Among the entries that follow, some lines contain the word "computer". Show all of them.

*** Block opens ***

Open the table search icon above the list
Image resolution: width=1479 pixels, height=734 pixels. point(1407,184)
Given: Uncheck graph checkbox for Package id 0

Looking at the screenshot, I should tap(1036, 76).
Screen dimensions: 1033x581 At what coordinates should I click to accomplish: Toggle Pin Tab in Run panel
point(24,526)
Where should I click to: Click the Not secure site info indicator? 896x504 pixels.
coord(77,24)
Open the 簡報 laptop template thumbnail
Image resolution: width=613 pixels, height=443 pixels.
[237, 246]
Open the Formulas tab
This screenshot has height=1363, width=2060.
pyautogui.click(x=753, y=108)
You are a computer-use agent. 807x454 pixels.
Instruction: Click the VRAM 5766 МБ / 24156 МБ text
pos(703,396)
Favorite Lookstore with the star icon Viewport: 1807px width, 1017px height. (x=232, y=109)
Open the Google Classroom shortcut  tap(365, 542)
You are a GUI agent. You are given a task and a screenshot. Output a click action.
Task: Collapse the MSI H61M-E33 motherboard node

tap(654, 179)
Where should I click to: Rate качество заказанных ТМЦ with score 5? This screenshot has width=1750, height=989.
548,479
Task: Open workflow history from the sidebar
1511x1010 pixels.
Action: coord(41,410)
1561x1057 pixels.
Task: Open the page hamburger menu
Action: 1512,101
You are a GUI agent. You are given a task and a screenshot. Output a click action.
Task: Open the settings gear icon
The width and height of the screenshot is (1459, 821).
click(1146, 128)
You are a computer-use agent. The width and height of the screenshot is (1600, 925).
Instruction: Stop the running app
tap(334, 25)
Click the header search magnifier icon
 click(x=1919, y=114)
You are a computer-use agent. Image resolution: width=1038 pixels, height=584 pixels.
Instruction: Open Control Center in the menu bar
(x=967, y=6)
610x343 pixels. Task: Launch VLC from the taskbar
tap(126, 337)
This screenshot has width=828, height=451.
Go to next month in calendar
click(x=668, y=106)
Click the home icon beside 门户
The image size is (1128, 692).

*** Block closes ***

### Response box
You are a computer-use agent. 807x454 pixels.
You are a computer-use agent. The width and height of the screenshot is (1600, 925).
You are a computer-use agent. Image resolution: width=1038 pixels, height=584 pixels.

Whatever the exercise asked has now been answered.